Each line of the data below from the one holding "Message (16, 2205)" to the one holding "POST / READ COMMENTS (281, 1651)", inclusive, is to be reproduced exactly; no other line belongs in the answer.
########
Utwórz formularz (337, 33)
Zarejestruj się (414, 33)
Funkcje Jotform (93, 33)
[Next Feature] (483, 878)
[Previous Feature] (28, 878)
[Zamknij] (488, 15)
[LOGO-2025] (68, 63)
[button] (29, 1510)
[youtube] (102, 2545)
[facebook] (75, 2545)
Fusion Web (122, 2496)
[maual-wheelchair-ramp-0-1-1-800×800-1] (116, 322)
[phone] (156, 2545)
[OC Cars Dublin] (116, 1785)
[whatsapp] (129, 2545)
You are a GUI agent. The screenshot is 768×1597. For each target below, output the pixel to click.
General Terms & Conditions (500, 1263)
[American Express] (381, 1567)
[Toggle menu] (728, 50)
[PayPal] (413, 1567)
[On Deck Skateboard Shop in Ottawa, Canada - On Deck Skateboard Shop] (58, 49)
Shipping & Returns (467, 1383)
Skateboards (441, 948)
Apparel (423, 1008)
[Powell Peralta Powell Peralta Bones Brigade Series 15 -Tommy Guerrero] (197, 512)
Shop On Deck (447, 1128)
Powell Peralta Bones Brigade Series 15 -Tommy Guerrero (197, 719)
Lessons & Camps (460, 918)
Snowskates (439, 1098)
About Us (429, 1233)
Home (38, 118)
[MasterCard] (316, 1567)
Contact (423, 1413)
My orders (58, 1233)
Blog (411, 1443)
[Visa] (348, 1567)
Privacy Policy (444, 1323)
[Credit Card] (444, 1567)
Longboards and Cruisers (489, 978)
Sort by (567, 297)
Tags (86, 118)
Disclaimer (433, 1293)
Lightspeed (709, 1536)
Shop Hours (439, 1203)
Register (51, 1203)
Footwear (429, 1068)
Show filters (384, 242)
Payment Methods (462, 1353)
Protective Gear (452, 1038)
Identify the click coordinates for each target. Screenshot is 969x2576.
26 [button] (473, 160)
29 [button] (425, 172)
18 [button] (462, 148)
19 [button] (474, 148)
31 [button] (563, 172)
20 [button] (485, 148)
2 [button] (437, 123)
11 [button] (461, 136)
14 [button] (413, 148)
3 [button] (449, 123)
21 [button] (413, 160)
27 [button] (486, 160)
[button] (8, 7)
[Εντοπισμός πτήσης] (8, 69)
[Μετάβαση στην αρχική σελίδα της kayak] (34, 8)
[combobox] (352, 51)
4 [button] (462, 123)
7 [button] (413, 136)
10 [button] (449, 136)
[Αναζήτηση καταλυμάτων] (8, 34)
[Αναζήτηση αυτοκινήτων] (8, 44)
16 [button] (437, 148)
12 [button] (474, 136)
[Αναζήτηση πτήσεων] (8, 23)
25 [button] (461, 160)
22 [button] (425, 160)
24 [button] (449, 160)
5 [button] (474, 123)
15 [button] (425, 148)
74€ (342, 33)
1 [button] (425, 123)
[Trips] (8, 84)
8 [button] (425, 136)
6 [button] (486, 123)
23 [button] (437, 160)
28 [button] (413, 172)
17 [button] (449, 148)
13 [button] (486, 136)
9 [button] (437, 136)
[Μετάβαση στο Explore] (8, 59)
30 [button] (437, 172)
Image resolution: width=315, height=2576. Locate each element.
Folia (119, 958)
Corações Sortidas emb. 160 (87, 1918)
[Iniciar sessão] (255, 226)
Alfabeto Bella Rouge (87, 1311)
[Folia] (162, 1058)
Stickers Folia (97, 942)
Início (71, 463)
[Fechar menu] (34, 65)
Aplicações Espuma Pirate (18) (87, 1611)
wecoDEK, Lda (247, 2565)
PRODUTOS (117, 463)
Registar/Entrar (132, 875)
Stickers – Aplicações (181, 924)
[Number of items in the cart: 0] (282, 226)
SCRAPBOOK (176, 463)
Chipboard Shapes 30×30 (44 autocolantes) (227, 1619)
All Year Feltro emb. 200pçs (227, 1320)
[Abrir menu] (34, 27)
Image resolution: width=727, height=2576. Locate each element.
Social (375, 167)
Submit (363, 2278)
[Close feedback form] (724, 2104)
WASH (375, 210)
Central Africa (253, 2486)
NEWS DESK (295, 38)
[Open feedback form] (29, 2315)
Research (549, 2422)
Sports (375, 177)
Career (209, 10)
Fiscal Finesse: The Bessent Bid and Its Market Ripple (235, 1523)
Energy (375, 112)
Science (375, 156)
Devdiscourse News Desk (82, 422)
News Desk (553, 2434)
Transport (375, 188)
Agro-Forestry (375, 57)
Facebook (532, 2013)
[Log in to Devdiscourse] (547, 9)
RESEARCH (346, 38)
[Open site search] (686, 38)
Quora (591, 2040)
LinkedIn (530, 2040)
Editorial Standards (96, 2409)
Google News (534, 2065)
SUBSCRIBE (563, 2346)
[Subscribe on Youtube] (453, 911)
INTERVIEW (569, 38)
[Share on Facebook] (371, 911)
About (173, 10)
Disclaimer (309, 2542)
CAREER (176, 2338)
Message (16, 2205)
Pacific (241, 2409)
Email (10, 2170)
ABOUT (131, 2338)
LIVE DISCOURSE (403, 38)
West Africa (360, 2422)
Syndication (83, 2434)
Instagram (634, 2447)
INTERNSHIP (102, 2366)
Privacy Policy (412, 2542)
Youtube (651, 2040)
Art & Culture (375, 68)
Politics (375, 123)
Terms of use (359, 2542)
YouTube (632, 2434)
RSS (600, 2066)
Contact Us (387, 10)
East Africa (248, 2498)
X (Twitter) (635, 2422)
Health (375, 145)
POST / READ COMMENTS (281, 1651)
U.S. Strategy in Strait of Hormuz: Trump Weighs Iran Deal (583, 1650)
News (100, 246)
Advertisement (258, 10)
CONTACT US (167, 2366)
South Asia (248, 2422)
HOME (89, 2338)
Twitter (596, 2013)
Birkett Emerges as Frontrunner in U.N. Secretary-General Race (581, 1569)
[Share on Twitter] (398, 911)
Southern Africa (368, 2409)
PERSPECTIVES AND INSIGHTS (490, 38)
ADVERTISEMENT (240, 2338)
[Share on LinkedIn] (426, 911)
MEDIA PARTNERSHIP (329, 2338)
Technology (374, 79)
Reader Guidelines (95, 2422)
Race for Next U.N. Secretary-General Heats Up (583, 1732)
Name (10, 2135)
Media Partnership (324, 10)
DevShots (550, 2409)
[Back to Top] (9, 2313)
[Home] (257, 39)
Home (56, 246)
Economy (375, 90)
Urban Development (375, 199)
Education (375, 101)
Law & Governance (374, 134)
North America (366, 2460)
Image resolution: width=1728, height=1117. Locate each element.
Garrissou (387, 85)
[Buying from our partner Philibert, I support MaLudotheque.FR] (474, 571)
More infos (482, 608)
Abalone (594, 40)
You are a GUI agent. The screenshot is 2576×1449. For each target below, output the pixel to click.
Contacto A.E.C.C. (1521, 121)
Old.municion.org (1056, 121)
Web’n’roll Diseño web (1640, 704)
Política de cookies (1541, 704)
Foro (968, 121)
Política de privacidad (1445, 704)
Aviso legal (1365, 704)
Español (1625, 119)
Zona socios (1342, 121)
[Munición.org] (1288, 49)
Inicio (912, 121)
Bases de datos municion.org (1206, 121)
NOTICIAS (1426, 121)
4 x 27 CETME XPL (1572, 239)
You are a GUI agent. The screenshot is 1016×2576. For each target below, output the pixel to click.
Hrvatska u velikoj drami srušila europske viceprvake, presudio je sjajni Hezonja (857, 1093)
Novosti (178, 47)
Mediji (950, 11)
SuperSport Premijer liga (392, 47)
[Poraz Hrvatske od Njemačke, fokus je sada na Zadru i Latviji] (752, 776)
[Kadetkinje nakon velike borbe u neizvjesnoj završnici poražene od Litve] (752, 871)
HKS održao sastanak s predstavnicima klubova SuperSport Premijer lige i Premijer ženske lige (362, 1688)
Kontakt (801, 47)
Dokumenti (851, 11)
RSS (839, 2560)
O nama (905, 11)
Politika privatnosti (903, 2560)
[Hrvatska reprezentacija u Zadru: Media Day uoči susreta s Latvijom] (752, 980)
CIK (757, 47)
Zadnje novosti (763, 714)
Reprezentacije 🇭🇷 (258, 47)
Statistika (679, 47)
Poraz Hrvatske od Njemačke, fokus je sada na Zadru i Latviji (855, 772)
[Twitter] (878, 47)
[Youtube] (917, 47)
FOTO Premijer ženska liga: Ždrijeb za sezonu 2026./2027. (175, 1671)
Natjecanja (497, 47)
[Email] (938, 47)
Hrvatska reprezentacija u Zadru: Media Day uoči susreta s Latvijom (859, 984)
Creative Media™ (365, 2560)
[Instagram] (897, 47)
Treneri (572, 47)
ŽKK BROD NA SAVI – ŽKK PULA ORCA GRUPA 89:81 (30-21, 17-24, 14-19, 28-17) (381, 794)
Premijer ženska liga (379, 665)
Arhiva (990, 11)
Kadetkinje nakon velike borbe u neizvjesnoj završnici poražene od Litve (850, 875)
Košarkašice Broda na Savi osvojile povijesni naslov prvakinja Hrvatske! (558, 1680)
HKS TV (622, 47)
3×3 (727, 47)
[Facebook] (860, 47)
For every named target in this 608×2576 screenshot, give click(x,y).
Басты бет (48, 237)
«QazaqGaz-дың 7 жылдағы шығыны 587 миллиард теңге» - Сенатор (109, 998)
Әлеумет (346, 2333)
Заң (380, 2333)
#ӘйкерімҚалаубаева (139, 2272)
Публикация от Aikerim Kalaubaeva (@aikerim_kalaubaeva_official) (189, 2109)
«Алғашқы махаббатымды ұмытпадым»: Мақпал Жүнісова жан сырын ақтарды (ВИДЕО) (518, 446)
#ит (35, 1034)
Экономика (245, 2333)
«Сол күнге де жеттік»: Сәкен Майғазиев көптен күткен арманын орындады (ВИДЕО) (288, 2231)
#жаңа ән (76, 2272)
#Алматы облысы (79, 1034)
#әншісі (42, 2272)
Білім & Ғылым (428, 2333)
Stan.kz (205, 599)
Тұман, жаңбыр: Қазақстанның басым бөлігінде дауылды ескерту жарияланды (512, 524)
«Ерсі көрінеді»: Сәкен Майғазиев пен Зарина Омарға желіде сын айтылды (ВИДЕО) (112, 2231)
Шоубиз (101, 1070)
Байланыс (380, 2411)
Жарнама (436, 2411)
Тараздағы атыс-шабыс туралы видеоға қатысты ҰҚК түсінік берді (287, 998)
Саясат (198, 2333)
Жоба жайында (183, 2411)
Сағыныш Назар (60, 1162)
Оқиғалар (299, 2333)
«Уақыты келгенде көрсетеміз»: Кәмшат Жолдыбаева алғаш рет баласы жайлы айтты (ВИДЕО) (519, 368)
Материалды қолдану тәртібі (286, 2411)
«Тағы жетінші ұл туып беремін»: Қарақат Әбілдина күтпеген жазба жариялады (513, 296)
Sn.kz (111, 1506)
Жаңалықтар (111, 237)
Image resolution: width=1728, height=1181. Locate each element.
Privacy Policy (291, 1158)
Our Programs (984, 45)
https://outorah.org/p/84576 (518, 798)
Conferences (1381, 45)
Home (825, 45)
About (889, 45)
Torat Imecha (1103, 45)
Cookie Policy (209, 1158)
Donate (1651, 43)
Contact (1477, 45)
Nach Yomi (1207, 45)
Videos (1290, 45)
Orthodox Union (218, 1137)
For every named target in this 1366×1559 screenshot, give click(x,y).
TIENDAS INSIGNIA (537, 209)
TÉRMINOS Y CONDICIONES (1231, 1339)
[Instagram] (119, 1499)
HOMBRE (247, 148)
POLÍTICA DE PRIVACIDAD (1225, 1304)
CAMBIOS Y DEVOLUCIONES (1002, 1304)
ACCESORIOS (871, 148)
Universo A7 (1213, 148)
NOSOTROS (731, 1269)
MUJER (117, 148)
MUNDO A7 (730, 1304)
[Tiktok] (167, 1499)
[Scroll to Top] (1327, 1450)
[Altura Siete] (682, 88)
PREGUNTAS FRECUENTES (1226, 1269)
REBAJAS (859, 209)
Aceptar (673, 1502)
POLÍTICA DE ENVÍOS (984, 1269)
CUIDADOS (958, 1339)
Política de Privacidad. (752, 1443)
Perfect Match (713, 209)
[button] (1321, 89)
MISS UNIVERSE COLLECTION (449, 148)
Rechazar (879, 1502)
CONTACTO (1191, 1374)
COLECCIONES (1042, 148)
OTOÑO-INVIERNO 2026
########
§ **RESULT BELOW**
Message (16, 2205)
Pacific (241, 2409)
Email (10, 2170)
ABOUT (131, 2338)
LIVE DISCOURSE (403, 38)
West Africa (360, 2422)
Syndication (83, 2434)
Instagram (634, 2447)
INTERNSHIP (102, 2366)
Privacy Policy (412, 2542)
Youtube (651, 2040)
Art & Culture (375, 68)
Politics (375, 123)
Terms of use (359, 2542)
YouTube (632, 2434)
RSS (600, 2066)
Contact Us (387, 10)
East Africa (248, 2498)
X (Twitter) (635, 2422)
Health (375, 145)
POST / READ COMMENTS (281, 1651)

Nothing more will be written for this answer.